Our results show that the perception of motion direction can be modulated by FBWM and FBA individually (
Experiments 1 and
2) and simultaneously (
Experiment 3). Interestingly, FBWM and FBA had similar effects on pulse identification performance when comparing the results of
Experiments 1 and
2 or in
Experiment 3. The combined effects were larger than each of the individual effects and approximately equal to their sum, suggesting that they can additively combine. One question arising from our results is whether FBWM and FBA act through different and independent mechanisms or neural pathways. With our behavioral data set, it is difficult to answer this question. However, at least one study has reported that in the dorsolateral prefrontal cortex of macaques, different neurons carry signals related to WM and attention (Lebedev, Messinger, Kralik, & Wise,
2004). One may speculate that in our experiments, different pools of neurons were differentially activated by FBWM and FBA. If these neurons independently carry signals that through top-down projections modulate sensory processing in visual areas, that may explain the additive effect of FBWM and FBA.
The similarities in the magnitude of the FBWM and FBA effects we are reporting here may have implications for current theories proposing that WM is an emergent brain property due to the coordinated recruitment, via attention, of brain systems that have evolved to accomplish sensory-, representation-, and action-related functions (Postle,
2006). It may well be that during the maintenance of a stimulus feature in WM, the same modulatory mechanisms recruited when “visually” attending to that feature are active. This would explain why FBWM and FBA effects on motion processing seem to be behaviorally (this study) and physiologically indistinguishable (Bisley, Zaksas, Droll, & Pasternak,
2004; Treue & Martinez-Trujillo,
1999; Zaksas & Pasternak,
2006). Our finding that the modulation caused by the combined action of FBWM and FBA is larger than the individual effects could be explained by an increase in the strength of the same modulatory mechanism when both remembered and attended features coincide.
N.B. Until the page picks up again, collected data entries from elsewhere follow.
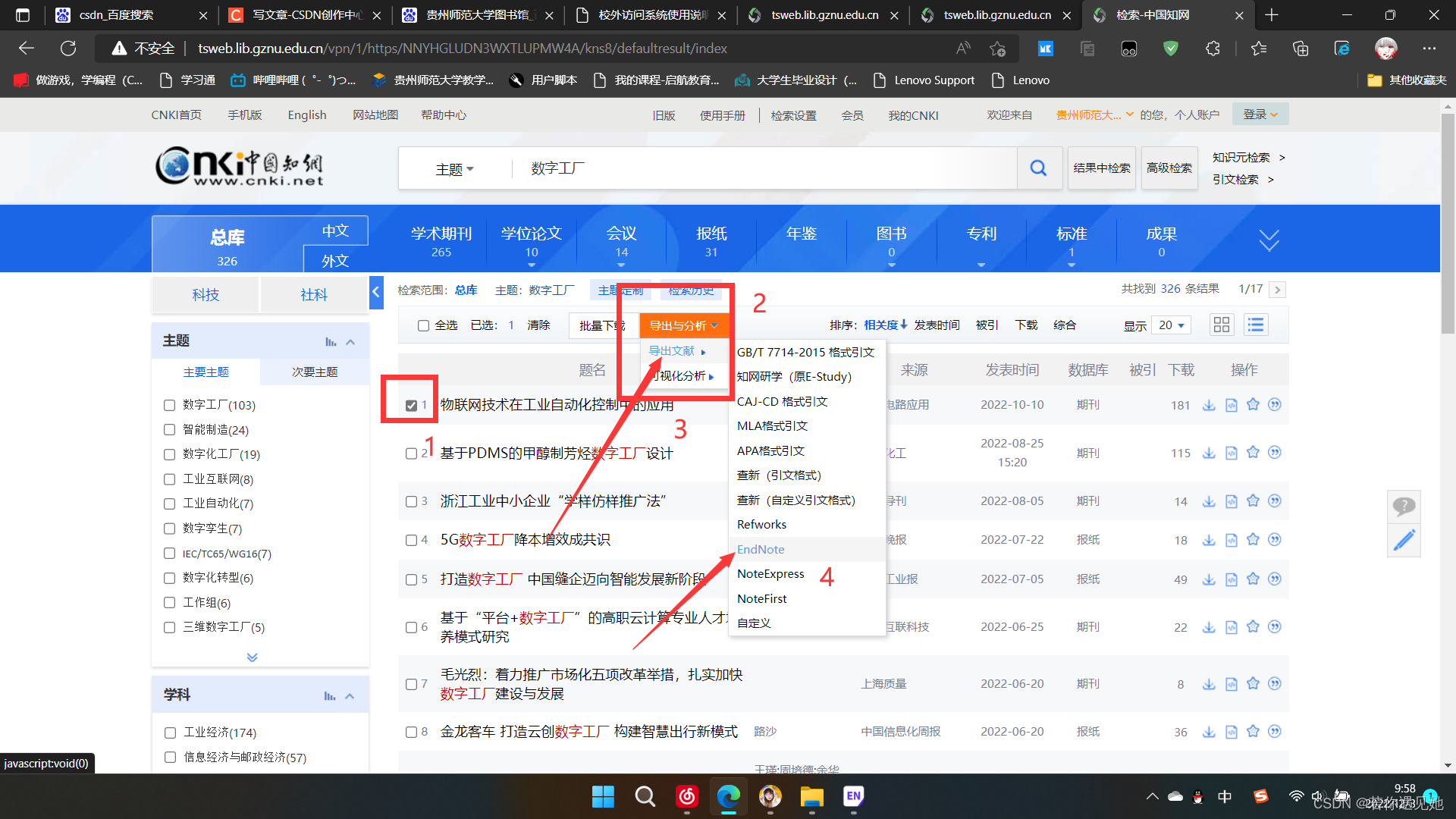Image resolution: width=1456 pixels, height=819 pixels.
Task: Favorite the first article with the star icon
Action: click(1253, 404)
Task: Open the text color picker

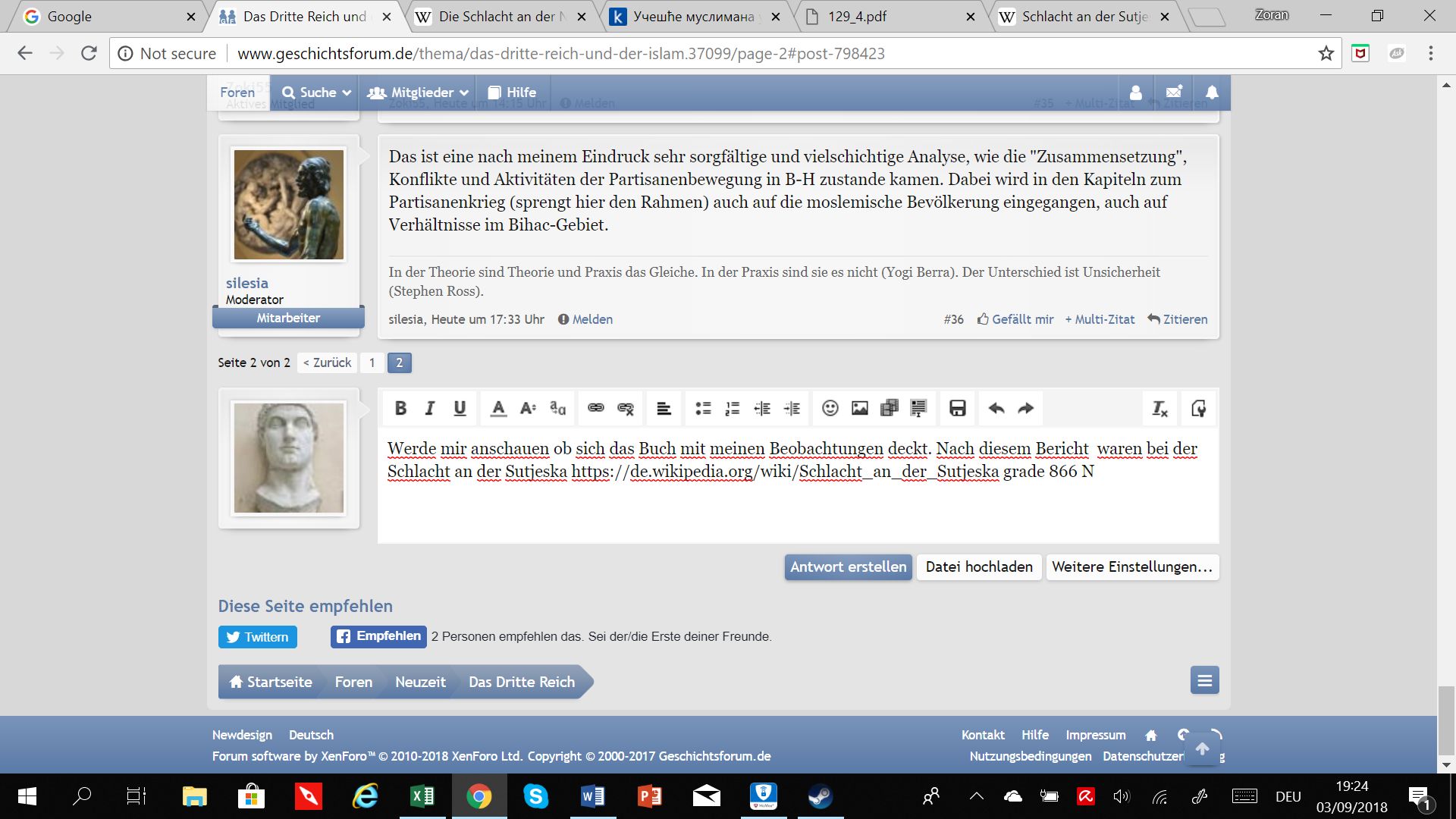Action: [498, 409]

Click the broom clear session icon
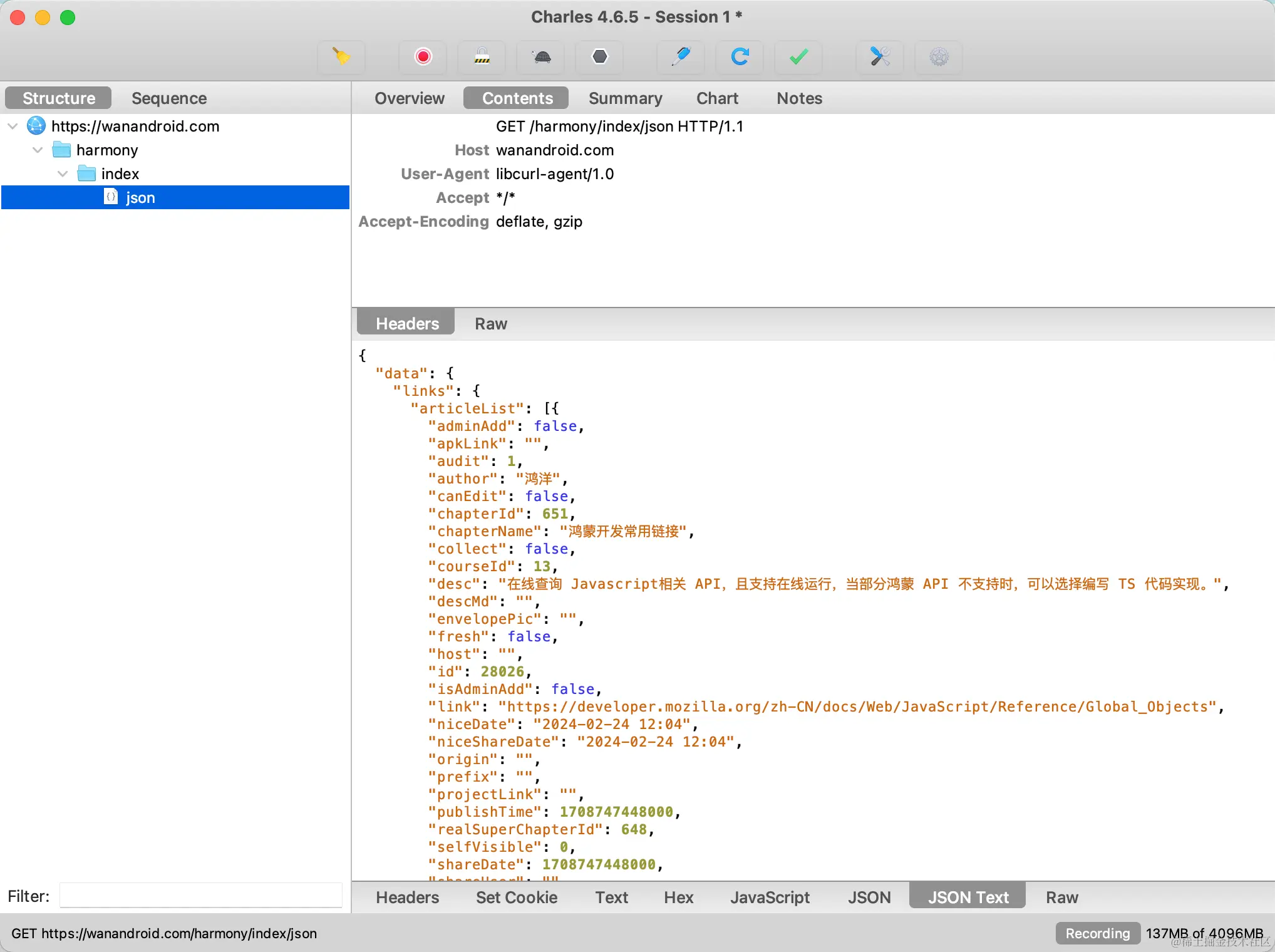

What are the mechanisms by which WM for motion direction influences the processing of visual motion? One hypothesis is that during the presentation of a visual stimulus, the responses of early visual neurons selective for a particular feature of the stimulus are modulated by the maintenance of that feature in WM. Previous studies have shown that the content of WM correlate with patterns of fMRI signals in early visual brain areas (Ester, Serences, & Awh,
2009; Harrison & Tong,
2009), suggesting that neurons involved in the processing of sensory features may also play a role in the maintenance of such features in WM (Pasternak & Greenlee,
2005). On the other hand, single unit electrophysiological recordings have shown that during the maintenance of a motion direction in WM and in the absence of sensory input, the spiking activity of direction-selective neurons in area MT does not consistently encode the remembered direction during the entire memory period (Bisley et al.,
2004; Zaksas & Pasternak,
2006). One possible explanation for this inconsistency is that fMRI measurements do not directly correlate with the spiking activity but with other signals such as local field potentials that carry information about modulatory inputs from other areas (Khayat, Niebergall, & Martinez-Trujillo,
2010; Logothetis, Pauls, Augath, Trinath, & Oeltermann,
2001). This issue, however, needs further investigation.
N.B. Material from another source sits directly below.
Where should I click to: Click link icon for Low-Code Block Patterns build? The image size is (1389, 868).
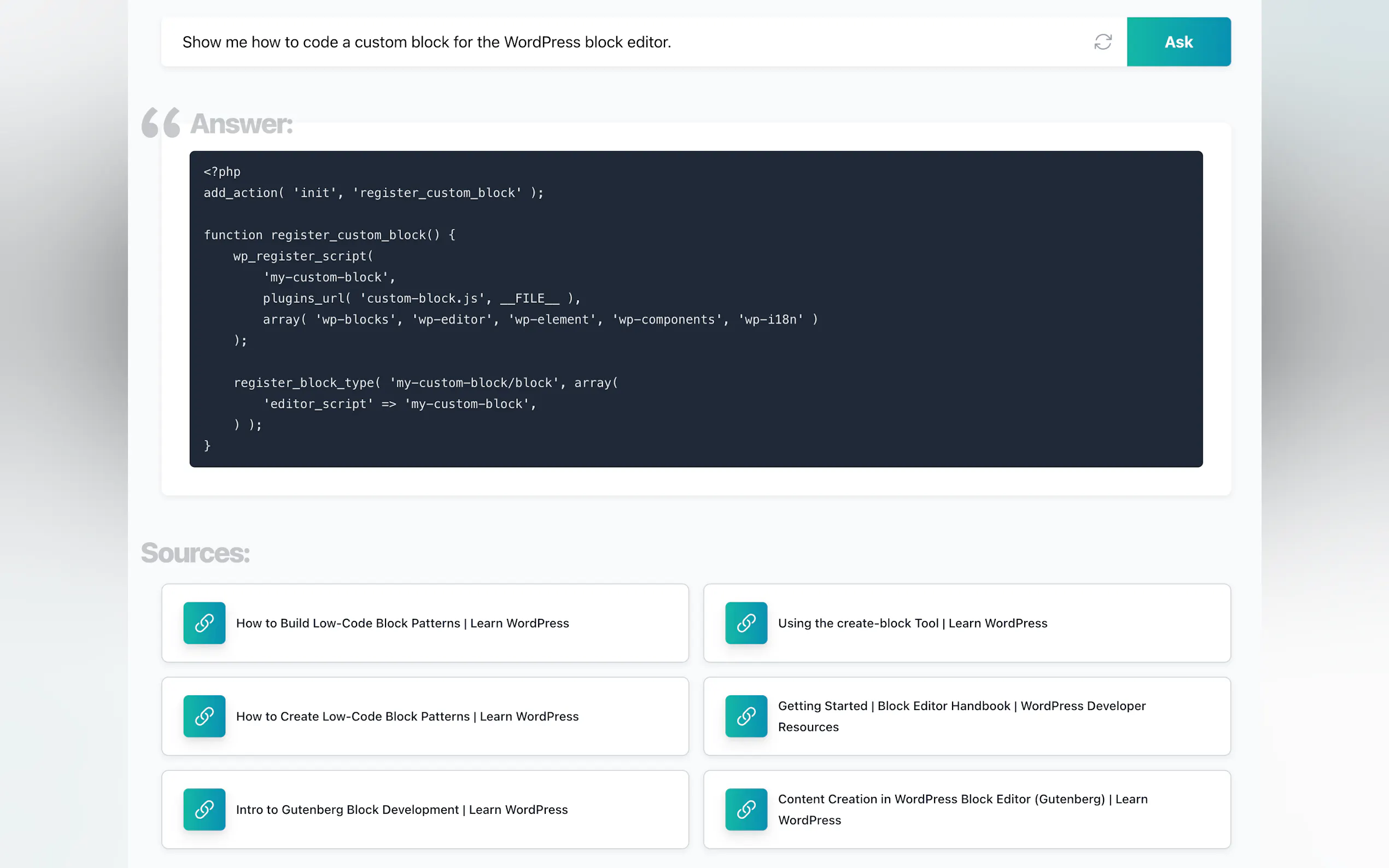point(205,623)
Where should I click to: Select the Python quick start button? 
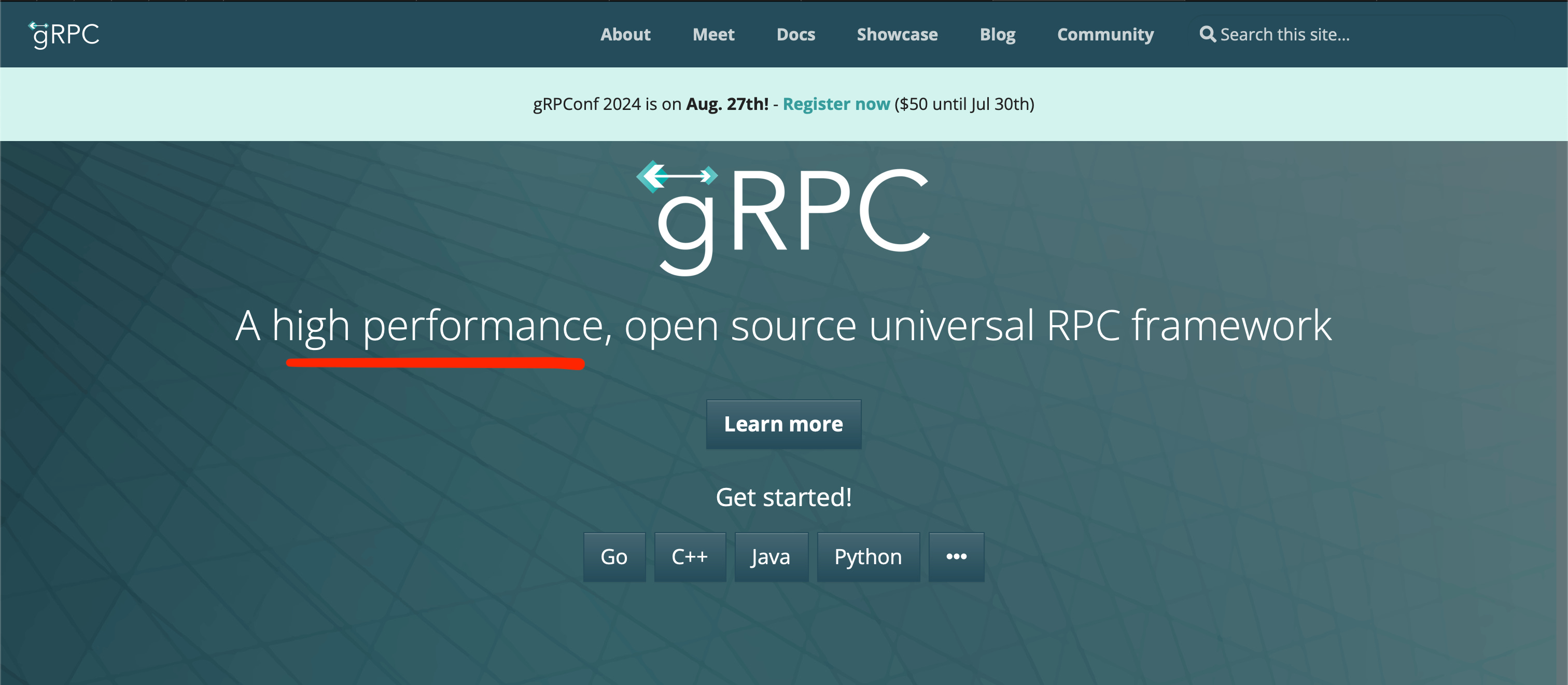click(x=867, y=556)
Although our experiments were not aimed at testing whether WM representations automatically evoke shifts of attention, they do demonstrate at least a degree of automaticity in the effects of FBWM and FBA. This is because the pulse identification task was independent from the delayed match-to-sample and direction change detection tasks. This result agrees with reports of WM representations influencing the allocation of spatial attention, not only when such influence does not represent an overall advantage or detriment to the performance of the task (Downing,
2000), but also when it interferes with performance (Olivers, Meijer, & Theeuwes,
2006; Pashler & Shiu,
1999; Soto et al.,
2005). On the other hand, Downing and Dodds (
2004) showed that WM-based attention shifts can also be avoided when they are detrimental: performance in a visual search task was not affected by whether or not one of the distractor items in the search array matched a representation held in WM. Furthermore, Woodman and Luck (
2007) showed that when subjects knew that an item held in WM was never the target in a visual search task, performance was higher when that item was part of the search array than when it was not. They concluded that subjects were capable of strategically directing attention away from items similar to those held in WM. Taken together, the results of the aforementioned studies and ours suggest that WM representations automatically facilitate the processing of matching stimuli. This automaticity, however, can be voluntarily overridden depending on the task demands (Han & Kim,
2009).
In sum, we have demonstrated individual modulatory effects of FBWM and FBA on motion direction perception, as well as a larger modulation when they act simultaneously. These two effects share at least two common attributes: they are both global, and they are feature-based. An issue that remains as a challenge for future studies is to fully characterize the neural mechanisms and pathways underlying their effects on perception and behavior.